=== DATA FOR ANALYSIS ===
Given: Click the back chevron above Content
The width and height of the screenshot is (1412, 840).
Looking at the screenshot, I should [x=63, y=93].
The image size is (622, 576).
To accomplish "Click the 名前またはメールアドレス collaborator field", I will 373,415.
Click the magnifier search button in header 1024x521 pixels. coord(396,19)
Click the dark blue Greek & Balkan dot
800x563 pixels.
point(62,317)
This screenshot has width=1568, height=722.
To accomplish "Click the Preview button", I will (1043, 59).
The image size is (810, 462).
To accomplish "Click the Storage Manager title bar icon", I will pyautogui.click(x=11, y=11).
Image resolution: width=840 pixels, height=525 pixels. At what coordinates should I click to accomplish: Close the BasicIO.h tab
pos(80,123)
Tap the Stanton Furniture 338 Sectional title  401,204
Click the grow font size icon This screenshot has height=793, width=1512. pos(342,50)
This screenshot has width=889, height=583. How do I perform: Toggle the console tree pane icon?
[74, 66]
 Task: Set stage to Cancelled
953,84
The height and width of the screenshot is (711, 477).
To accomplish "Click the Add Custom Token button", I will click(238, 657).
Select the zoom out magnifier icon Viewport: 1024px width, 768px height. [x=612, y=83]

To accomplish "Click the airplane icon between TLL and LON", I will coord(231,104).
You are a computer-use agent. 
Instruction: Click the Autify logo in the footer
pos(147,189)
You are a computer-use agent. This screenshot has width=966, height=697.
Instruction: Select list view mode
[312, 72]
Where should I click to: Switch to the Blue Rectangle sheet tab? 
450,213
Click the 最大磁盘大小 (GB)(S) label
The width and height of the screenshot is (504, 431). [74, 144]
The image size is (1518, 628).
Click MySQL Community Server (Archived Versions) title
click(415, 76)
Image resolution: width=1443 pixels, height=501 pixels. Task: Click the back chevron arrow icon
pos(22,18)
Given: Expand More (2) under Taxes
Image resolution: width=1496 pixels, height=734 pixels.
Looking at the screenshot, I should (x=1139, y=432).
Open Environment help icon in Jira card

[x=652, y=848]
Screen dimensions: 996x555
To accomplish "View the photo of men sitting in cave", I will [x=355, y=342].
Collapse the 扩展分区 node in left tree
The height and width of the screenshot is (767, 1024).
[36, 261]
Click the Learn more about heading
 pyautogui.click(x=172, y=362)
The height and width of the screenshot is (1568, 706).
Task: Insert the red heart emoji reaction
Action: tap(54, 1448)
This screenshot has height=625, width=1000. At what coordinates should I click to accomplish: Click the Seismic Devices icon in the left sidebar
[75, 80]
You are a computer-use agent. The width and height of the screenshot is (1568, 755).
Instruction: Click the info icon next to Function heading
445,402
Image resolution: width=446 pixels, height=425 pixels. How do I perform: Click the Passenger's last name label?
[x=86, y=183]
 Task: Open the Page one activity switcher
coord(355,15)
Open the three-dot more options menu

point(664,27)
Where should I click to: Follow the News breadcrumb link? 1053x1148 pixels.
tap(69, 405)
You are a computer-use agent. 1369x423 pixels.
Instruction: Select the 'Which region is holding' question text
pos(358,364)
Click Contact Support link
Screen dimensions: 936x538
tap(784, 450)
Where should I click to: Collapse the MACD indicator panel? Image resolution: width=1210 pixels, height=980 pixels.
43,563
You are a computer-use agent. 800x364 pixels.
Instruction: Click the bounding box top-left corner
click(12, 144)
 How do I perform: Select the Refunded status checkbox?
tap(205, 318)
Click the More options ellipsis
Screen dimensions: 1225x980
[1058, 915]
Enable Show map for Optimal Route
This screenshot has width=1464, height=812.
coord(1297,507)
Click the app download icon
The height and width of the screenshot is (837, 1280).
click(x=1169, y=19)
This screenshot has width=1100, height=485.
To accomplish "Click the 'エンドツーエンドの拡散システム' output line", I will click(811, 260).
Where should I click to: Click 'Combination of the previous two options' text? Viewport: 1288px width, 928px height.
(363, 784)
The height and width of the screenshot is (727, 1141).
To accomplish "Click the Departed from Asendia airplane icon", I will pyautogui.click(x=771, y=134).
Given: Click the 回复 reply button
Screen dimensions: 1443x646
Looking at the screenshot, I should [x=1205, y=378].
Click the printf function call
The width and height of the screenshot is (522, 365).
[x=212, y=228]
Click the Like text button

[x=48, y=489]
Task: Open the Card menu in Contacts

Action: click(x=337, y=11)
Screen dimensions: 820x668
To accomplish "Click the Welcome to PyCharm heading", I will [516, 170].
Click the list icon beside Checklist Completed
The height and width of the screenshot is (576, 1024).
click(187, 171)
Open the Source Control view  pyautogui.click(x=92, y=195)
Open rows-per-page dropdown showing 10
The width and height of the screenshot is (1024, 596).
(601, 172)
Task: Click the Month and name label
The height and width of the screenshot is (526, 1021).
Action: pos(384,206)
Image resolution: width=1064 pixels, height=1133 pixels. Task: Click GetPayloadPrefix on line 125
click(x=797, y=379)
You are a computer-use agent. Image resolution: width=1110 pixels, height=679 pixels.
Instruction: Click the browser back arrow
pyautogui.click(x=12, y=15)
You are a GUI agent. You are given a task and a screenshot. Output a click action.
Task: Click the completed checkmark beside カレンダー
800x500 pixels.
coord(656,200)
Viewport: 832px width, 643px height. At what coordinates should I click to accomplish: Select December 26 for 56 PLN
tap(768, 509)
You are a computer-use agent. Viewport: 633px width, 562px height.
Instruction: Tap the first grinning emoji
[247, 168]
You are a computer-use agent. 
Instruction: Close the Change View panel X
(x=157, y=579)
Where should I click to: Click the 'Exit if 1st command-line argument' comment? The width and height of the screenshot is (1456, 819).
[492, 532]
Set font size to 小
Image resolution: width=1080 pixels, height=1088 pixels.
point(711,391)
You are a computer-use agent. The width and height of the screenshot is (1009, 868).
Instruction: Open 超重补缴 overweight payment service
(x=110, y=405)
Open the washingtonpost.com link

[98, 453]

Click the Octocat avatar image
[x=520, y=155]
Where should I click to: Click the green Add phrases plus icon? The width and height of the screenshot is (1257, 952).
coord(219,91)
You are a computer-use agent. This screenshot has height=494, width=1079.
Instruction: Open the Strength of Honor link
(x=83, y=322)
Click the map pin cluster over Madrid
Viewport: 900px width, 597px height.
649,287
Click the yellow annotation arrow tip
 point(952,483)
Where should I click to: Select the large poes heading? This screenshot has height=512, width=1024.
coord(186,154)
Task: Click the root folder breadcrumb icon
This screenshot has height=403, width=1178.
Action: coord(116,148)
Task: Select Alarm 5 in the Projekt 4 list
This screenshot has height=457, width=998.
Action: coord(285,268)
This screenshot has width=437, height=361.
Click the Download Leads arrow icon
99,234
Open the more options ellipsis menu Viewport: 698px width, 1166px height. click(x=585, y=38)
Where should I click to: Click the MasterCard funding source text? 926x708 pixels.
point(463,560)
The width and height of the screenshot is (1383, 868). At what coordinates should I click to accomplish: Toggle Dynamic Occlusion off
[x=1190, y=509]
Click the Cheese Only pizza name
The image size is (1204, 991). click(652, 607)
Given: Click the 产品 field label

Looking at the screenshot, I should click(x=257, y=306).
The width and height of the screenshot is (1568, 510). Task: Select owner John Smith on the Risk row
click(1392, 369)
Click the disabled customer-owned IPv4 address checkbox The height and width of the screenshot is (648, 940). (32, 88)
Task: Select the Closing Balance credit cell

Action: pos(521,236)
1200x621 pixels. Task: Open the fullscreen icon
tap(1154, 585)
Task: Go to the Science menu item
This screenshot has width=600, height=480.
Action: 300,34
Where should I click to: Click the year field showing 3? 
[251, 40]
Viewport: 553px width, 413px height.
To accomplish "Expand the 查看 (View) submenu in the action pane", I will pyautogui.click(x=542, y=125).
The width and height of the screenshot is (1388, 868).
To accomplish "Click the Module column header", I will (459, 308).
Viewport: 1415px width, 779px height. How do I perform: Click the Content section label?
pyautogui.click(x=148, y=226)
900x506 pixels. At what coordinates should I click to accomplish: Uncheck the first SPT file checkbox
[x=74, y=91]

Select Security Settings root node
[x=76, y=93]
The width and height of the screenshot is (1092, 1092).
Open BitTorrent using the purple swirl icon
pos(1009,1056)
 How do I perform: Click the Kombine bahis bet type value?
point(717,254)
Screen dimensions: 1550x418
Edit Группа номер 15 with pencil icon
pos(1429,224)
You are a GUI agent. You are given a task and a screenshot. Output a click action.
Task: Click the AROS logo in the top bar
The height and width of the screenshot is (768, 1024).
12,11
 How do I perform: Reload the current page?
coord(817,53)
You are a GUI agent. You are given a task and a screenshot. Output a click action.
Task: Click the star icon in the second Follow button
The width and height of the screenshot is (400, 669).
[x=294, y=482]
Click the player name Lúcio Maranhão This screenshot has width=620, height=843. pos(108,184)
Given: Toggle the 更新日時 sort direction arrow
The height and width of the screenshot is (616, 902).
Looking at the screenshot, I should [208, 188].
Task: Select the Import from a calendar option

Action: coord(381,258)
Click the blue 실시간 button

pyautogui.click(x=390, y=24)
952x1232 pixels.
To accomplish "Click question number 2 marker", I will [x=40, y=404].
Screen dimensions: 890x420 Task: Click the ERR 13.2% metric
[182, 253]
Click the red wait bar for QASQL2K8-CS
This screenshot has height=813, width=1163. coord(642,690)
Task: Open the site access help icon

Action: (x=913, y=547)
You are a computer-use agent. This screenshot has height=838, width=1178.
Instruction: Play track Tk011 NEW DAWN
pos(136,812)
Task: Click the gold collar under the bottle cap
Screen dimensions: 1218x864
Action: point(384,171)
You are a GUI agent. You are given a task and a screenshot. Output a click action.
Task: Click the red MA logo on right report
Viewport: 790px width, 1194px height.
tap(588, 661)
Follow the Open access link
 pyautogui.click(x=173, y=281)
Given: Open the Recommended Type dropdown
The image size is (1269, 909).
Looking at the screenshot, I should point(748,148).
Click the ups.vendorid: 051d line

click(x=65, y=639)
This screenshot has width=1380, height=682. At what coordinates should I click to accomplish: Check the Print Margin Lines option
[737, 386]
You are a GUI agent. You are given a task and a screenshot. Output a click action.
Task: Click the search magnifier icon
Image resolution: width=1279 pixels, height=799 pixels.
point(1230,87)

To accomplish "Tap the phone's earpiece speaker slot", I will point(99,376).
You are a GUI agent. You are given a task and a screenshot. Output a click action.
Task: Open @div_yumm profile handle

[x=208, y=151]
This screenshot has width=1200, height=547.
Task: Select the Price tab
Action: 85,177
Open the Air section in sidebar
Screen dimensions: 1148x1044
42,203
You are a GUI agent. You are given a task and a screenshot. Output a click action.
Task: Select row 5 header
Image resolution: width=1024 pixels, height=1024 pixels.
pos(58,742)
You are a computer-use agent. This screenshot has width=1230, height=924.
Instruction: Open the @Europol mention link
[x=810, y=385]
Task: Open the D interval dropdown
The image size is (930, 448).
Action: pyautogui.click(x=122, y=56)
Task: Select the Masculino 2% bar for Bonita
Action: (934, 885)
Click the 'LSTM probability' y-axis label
===
DIRECTIONS FOR THIS TASK:
Everything from the line with "Click the magnifier" through the line with "Given: Expand More (2) under Taxes" should be written out exactly as it appears above, end lines included, and nothing outside that range.

RESPONSE AREA:
Click the magnifier search button in header 1024x521 pixels. coord(396,19)
Click the dark blue Greek & Balkan dot
800x563 pixels.
point(62,317)
This screenshot has width=1568, height=722.
To accomplish "Click the Preview button", I will (1043, 59).
The image size is (810, 462).
To accomplish "Click the Storage Manager title bar icon", I will pyautogui.click(x=11, y=11).
Image resolution: width=840 pixels, height=525 pixels. At what coordinates should I click to accomplish: Close the BasicIO.h tab
pos(80,123)
Tap the Stanton Furniture 338 Sectional title  401,204
Click the grow font size icon This screenshot has height=793, width=1512. pos(342,50)
This screenshot has width=889, height=583. How do I perform: Toggle the console tree pane icon?
[74, 66]
 Task: Set stage to Cancelled
953,84
The height and width of the screenshot is (711, 477).
To accomplish "Click the Add Custom Token button", I will click(238, 657).
Select the zoom out magnifier icon Viewport: 1024px width, 768px height. [x=612, y=83]

To accomplish "Click the airplane icon between TLL and LON", I will coord(231,104).
You are a computer-use agent. 
Instruction: Click the Autify logo in the footer
pos(147,189)
You are a computer-use agent. This screenshot has width=966, height=697.
Instruction: Select list view mode
[312, 72]
Where should I click to: Switch to the Blue Rectangle sheet tab? 
450,213
Click the 最大磁盘大小 (GB)(S) label
The width and height of the screenshot is (504, 431). [74, 144]
The image size is (1518, 628).
Click MySQL Community Server (Archived Versions) title
click(415, 76)
Image resolution: width=1443 pixels, height=501 pixels. Task: Click the back chevron arrow icon
pos(22,18)
Given: Expand More (2) under Taxes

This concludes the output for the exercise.